I am not interested in wading in cliché. But I do want to tend to Hartman’s autobiography here. It is very difficult to write about oneself, one’s family, one’s secrets. It is even more difficult to render this publically. In my family, I have become the investigator. The translator. The person most interested in excavation. You would not believe how many times I have tried to ask my grandmother about her parents. How did they meet? Were they really in love? Why did Carl leave? How did Leila deal with this pain? They say she rarely spoke of Carl after he left her. And she was always so, so anxious. Why do we only have a myth of a thing?

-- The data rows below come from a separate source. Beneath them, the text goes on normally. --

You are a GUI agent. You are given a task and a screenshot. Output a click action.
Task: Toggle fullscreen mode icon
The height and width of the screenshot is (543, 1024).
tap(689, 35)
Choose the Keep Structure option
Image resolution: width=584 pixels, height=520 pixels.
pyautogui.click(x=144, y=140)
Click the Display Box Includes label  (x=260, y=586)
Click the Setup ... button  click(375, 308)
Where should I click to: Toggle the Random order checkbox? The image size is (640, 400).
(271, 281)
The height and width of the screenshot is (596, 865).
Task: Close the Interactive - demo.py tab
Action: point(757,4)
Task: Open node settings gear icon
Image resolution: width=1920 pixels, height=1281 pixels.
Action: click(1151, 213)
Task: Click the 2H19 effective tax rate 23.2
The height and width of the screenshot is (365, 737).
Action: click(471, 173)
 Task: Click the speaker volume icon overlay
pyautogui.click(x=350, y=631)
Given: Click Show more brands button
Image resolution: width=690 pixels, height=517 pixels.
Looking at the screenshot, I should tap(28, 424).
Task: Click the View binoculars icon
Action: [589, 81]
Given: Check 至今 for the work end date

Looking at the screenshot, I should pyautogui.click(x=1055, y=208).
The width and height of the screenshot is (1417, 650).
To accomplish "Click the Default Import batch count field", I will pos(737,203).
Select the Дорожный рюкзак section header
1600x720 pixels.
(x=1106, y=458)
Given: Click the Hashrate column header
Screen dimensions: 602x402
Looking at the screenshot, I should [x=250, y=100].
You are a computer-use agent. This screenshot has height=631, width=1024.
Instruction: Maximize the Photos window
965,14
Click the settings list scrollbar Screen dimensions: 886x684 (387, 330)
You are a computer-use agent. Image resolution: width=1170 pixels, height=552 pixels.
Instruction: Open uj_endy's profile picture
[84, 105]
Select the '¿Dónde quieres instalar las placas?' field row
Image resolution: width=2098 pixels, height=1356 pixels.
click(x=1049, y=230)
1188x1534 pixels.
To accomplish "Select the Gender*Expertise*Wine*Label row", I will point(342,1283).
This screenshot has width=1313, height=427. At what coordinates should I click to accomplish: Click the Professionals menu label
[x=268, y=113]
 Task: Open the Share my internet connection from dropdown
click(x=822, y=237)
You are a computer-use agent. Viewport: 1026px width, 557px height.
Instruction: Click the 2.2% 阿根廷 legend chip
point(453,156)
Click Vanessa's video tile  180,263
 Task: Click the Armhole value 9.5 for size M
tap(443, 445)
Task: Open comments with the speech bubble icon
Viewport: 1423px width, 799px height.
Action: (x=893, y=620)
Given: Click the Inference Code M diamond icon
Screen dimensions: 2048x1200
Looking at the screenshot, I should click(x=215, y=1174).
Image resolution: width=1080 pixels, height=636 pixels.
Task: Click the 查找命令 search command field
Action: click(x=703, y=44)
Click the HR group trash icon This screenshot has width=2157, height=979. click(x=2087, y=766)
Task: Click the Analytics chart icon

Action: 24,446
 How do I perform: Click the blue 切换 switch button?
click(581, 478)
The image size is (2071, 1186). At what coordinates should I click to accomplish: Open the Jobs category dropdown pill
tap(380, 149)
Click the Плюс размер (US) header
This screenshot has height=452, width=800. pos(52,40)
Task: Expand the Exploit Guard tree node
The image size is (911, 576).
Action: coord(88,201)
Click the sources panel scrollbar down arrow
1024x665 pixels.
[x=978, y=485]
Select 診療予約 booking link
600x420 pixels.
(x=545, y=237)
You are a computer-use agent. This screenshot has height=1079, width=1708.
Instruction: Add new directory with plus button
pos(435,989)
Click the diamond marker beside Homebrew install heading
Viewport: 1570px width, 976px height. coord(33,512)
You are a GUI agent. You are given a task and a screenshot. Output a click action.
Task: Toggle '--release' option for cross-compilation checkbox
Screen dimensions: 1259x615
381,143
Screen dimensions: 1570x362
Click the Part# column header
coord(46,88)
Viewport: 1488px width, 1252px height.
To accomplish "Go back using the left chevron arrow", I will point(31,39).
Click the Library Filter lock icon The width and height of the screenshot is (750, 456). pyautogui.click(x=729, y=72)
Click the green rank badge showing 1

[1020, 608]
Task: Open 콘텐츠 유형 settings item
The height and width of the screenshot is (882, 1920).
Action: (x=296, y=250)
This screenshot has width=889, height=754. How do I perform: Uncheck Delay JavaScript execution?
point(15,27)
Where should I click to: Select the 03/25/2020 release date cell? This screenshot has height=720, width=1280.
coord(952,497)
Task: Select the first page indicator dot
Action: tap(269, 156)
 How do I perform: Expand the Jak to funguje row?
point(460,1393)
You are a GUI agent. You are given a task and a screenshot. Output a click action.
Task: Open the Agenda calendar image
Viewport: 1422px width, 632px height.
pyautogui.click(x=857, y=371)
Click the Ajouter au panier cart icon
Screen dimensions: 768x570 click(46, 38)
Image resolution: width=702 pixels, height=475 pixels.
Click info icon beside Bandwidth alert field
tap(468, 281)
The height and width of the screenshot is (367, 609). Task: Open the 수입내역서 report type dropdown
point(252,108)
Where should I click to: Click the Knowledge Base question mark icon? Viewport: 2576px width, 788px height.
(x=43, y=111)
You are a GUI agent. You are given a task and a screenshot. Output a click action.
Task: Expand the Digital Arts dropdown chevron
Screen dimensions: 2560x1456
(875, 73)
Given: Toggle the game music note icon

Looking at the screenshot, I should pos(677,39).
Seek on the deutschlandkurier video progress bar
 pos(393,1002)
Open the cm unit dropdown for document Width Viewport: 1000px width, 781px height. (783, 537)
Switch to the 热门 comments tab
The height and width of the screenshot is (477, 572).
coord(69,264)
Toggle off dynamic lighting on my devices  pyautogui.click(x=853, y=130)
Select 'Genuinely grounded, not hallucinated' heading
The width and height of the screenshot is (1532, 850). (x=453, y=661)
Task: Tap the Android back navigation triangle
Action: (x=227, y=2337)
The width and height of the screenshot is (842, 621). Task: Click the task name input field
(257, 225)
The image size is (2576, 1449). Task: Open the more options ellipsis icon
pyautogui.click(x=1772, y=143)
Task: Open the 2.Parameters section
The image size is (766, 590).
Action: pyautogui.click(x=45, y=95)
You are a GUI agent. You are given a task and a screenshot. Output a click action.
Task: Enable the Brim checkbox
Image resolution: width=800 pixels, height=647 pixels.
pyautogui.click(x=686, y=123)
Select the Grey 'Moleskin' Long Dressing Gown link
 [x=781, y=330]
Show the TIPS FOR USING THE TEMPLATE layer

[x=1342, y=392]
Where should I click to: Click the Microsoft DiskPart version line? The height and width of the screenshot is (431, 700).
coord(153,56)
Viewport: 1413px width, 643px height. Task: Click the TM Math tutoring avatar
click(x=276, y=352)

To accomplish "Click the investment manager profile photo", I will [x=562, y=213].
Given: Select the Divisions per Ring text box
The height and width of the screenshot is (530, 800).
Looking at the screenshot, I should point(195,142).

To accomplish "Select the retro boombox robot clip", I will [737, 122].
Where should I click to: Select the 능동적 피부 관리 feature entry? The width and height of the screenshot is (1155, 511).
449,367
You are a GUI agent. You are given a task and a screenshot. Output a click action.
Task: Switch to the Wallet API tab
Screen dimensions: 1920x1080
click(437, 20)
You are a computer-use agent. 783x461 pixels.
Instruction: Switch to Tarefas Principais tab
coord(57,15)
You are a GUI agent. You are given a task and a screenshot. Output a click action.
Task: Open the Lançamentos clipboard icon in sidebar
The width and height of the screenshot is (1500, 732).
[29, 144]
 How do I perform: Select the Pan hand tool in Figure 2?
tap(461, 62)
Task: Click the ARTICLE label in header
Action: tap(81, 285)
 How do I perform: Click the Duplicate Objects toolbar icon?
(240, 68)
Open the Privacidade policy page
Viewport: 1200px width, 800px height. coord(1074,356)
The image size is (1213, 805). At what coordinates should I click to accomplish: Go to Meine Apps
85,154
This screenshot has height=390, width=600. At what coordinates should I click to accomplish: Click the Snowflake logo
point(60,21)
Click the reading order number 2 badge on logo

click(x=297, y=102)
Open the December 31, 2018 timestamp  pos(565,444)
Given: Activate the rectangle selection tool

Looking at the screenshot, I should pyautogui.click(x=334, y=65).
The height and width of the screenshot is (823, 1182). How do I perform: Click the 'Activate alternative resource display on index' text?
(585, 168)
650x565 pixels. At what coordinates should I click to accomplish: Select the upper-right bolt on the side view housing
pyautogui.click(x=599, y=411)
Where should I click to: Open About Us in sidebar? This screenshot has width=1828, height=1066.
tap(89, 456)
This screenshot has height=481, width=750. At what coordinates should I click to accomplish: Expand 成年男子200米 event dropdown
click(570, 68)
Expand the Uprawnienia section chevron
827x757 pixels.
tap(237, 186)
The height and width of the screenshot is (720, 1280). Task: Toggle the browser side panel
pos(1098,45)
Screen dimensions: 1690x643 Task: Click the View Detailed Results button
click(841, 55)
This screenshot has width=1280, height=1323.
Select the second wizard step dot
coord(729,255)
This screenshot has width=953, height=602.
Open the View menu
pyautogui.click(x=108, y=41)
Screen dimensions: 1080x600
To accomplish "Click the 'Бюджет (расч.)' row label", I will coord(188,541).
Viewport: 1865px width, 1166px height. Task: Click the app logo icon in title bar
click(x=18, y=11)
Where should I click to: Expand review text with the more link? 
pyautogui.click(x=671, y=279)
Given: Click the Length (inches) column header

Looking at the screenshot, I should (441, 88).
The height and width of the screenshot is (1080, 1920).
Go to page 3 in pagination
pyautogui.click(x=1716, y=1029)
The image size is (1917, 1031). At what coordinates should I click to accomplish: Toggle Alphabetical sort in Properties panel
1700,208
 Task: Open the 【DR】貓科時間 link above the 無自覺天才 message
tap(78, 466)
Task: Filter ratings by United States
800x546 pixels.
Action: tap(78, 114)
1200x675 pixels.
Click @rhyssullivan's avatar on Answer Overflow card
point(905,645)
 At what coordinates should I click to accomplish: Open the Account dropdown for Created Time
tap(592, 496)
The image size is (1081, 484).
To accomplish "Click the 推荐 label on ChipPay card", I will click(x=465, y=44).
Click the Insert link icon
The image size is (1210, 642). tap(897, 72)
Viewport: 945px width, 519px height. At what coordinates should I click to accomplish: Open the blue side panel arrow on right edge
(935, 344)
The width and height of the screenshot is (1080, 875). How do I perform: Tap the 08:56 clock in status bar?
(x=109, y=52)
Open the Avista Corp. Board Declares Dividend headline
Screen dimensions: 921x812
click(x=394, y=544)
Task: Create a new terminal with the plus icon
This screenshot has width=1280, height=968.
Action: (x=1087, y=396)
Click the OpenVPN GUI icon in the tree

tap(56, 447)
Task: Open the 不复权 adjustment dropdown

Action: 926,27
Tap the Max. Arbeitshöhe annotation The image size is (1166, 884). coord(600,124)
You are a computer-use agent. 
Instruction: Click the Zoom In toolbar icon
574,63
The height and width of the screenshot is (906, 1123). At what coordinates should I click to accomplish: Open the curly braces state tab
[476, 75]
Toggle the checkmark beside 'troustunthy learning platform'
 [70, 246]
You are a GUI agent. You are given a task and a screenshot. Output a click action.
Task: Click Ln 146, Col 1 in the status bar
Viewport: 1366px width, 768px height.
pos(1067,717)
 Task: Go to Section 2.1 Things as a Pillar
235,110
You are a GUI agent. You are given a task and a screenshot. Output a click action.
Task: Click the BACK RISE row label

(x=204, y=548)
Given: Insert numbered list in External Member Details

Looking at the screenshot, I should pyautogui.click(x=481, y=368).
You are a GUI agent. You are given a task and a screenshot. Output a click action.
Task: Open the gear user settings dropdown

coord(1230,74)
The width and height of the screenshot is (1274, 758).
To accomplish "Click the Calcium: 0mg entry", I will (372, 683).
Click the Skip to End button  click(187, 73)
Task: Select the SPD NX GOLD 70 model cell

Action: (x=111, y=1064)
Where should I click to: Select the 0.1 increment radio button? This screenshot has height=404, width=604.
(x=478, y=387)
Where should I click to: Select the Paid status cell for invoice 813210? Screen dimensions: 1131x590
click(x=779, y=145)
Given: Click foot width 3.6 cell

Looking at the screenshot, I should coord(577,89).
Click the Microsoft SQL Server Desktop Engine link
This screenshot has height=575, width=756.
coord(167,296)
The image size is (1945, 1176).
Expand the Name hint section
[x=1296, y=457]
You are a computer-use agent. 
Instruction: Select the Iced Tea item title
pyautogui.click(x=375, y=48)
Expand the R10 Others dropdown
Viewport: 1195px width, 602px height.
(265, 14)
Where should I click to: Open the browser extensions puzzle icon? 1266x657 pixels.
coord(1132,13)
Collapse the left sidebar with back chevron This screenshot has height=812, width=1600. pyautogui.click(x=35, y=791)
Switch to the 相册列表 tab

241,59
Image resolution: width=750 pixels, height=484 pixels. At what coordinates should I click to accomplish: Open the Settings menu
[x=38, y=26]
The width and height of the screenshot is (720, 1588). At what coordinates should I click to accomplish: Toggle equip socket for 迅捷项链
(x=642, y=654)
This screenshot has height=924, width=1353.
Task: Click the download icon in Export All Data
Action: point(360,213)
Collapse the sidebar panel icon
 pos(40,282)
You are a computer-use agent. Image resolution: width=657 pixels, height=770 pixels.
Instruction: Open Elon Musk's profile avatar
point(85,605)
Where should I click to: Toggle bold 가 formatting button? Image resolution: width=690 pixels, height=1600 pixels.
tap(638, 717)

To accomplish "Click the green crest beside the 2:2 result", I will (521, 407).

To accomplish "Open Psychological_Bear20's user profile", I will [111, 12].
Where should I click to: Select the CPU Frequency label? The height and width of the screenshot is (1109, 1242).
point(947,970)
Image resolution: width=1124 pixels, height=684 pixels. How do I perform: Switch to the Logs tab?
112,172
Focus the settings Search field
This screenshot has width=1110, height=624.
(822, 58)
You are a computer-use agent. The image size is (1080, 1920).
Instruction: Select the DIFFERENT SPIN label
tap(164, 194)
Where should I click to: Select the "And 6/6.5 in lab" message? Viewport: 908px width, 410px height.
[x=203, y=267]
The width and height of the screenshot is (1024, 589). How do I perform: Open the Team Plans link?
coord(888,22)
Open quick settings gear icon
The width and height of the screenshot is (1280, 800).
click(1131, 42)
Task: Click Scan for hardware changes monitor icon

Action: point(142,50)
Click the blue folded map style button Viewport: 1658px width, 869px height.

I think, what I am trying to do is push through the mystery so that I might better see myself. Those of us who are the descendants of chattel slavery know that our bloodlines are mixed. We do not doubt this. What I am trying to do is mine the gap that is closer to me than I once suspected. If I am interested in unpacking what it means to be Black and woman and Southern and all the things that live in between those sites, then what I am also saying is that I am interested in addressing, to borrow from Tiya Miles, the fragments of the remembered past(s) which have been spirited into our present time in order to disrupt the now. 2 No, I do not feel lacking in any way. I could have gone to my grave never knowing about this not-so-distant white patriarch and I would have been fine. But. I held the photograph one day and I decided to ask about this face I did not recognize. I cannot now unask this question.
What is at stake for me in the silences? Maybe that is even selfish. How’s this: what is at stake for us if we do not learn how to listen? I am trying to listen to the Black women around me, the Black women who have made me even if they are not speaking aloud. Even if they are already dead. Intimacy is, as the artist Chloë Bass tells us, neither good nor bad. It just is. We must confront it in all of our relationships.
If we find ourselves in the same room one day, I might ask Adrienne: why do you attend to that which haunts you and the hauntings that you have inherited?
To which I imagine her replying: Isn’t the South full of this? Aren’t we, Black people, forever grappling with our haints?
1 Patricia J. Saunders, “Fugitive Dreams of Diaspora: Conversations with Saidiya Hartman,” Anthurium: A Caribbean Studies Journal 6, no. 1 (June 2008): 5, quoted in Christina Sharpe, In the Wake: On Blackness and Being (Durham: Duke University Press, 2016), 8. 2 Tiya Miles, “Introduction,” in Tales from the Haunted South: Dark Tourism and Memories of Slavery from the Civil War Era (Chapel Hill: The University of North Carolina Press, 2015), 13.